Update the listing below by replacing every "GUI agent" with "GUI assistant" and leaving everything else unchanged.

>> Start Data supplied

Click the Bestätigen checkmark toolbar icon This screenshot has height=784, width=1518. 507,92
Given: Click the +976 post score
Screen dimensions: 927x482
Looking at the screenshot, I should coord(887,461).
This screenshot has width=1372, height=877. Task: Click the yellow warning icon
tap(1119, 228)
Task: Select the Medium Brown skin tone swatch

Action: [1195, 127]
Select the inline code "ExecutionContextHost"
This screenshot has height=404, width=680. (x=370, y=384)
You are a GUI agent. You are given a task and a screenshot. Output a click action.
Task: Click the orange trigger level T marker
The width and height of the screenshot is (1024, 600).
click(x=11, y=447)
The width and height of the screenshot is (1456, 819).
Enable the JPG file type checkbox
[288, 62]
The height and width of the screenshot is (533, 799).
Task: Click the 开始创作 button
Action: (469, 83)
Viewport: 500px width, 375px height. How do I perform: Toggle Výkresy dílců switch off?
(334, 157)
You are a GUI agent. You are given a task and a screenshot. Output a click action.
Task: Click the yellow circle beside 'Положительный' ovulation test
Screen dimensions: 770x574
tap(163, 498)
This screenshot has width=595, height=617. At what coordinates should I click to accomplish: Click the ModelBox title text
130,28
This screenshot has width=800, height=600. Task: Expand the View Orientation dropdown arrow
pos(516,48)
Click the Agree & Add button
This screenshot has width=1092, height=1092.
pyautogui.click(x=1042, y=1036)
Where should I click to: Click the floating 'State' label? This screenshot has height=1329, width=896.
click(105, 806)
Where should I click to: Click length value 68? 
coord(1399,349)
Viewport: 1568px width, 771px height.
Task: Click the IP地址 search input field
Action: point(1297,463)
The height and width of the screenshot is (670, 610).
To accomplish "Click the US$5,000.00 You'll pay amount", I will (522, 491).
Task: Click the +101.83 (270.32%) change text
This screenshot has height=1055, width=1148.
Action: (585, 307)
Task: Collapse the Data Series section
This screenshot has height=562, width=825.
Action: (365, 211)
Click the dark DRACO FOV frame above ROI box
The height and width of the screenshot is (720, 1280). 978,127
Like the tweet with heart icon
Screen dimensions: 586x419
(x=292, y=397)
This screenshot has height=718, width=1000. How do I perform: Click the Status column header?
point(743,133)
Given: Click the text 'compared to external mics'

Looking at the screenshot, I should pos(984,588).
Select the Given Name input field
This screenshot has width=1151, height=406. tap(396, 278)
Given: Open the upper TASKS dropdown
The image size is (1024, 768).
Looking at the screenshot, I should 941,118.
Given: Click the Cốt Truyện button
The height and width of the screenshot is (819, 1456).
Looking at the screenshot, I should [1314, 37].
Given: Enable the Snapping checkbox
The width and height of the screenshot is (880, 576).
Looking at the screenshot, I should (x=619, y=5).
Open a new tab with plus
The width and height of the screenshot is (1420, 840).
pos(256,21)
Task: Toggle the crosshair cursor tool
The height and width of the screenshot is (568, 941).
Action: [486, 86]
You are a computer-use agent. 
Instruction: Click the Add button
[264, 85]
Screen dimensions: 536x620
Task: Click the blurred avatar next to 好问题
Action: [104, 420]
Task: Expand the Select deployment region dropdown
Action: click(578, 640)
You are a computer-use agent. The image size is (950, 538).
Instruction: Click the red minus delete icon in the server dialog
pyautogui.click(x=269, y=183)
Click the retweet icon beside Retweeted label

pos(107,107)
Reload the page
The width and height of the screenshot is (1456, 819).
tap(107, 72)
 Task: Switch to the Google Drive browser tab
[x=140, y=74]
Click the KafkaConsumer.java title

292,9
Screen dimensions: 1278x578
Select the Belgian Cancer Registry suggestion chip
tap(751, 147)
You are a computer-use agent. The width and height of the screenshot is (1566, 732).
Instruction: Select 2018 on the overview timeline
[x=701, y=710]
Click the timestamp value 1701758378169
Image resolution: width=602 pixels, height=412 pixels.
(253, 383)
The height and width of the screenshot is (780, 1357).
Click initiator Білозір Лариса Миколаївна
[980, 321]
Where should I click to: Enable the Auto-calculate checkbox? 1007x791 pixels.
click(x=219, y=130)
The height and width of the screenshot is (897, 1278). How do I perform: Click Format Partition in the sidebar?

>> End Data supplied

§ Exercise result:
Click the Bestätigen checkmark toolbar icon This screenshot has height=784, width=1518. 507,92
Given: Click the +976 post score
Screen dimensions: 927x482
Looking at the screenshot, I should coord(887,461).
This screenshot has width=1372, height=877. Task: Click the yellow warning icon
tap(1119, 228)
Task: Select the Medium Brown skin tone swatch

Action: [1195, 127]
Select the inline code "ExecutionContextHost"
This screenshot has height=404, width=680. (x=370, y=384)
You are a GUI assistant. You are given a task and a screenshot. Output a click action.
Task: Click the orange trigger level T marker
The width and height of the screenshot is (1024, 600).
click(x=11, y=447)
The width and height of the screenshot is (1456, 819).
Enable the JPG file type checkbox
[288, 62]
The height and width of the screenshot is (533, 799).
Task: Click the 开始创作 button
Action: (469, 83)
Viewport: 500px width, 375px height. How do I perform: Toggle Výkresy dílců switch off?
(334, 157)
You are a GUI assistant. You are given a task and a screenshot. Output a click action.
Task: Click the yellow circle beside 'Положительный' ovulation test
Screen dimensions: 770x574
tap(163, 498)
This screenshot has width=595, height=617. At what coordinates should I click to accomplish: Click the ModelBox title text
130,28
This screenshot has width=800, height=600. Task: Expand the View Orientation dropdown arrow
pos(516,48)
Click the Agree & Add button
This screenshot has width=1092, height=1092.
pyautogui.click(x=1042, y=1036)
Where should I click to: Click the floating 'State' label? This screenshot has height=1329, width=896.
click(105, 806)
Where should I click to: Click length value 68? 
coord(1399,349)
Viewport: 1568px width, 771px height.
Task: Click the IP地址 search input field
Action: point(1297,463)
The height and width of the screenshot is (670, 610).
To accomplish "Click the US$5,000.00 You'll pay amount", I will (522, 491).
Task: Click the +101.83 (270.32%) change text
This screenshot has height=1055, width=1148.
Action: (585, 307)
Task: Collapse the Data Series section
This screenshot has height=562, width=825.
Action: (365, 211)
Click the dark DRACO FOV frame above ROI box
The height and width of the screenshot is (720, 1280). 978,127
Like the tweet with heart icon
Screen dimensions: 586x419
(x=292, y=397)
This screenshot has height=718, width=1000. How do I perform: Click the Status column header?
point(743,133)
Given: Click the text 'compared to external mics'

Looking at the screenshot, I should pos(984,588).
Select the Given Name input field
This screenshot has width=1151, height=406. tap(396, 278)
Given: Open the upper TASKS dropdown
The image size is (1024, 768).
Looking at the screenshot, I should 941,118.
Given: Click the Cốt Truyện button
The height and width of the screenshot is (819, 1456).
Looking at the screenshot, I should [1314, 37].
Given: Enable the Snapping checkbox
The width and height of the screenshot is (880, 576).
Looking at the screenshot, I should (x=619, y=5).
Open a new tab with plus
The width and height of the screenshot is (1420, 840).
pos(256,21)
Task: Toggle the crosshair cursor tool
The height and width of the screenshot is (568, 941).
Action: [486, 86]
You are a computer-use agent. 
Instruction: Click the Add button
[264, 85]
Screen dimensions: 536x620
Task: Click the blurred avatar next to 好问题
Action: [104, 420]
Task: Expand the Select deployment region dropdown
Action: click(578, 640)
You are a computer-use agent. The image size is (950, 538).
Instruction: Click the red minus delete icon in the server dialog
pyautogui.click(x=269, y=183)
Click the retweet icon beside Retweeted label

pos(107,107)
Reload the page
The width and height of the screenshot is (1456, 819).
tap(107, 72)
 Task: Switch to the Google Drive browser tab
[x=140, y=74]
Click the KafkaConsumer.java title

292,9
Screen dimensions: 1278x578
Select the Belgian Cancer Registry suggestion chip
tap(751, 147)
You are a computer-use agent. The width and height of the screenshot is (1566, 732).
Instruction: Select 2018 on the overview timeline
[x=701, y=710]
Click the timestamp value 1701758378169
Image resolution: width=602 pixels, height=412 pixels.
(253, 383)
The height and width of the screenshot is (780, 1357).
Click initiator Білозір Лариса Миколаївна
[980, 321]
Where should I click to: Enable the Auto-calculate checkbox? 1007x791 pixels.
click(x=219, y=130)
The height and width of the screenshot is (897, 1278). How do I perform: Click Format Partition in the sidebar?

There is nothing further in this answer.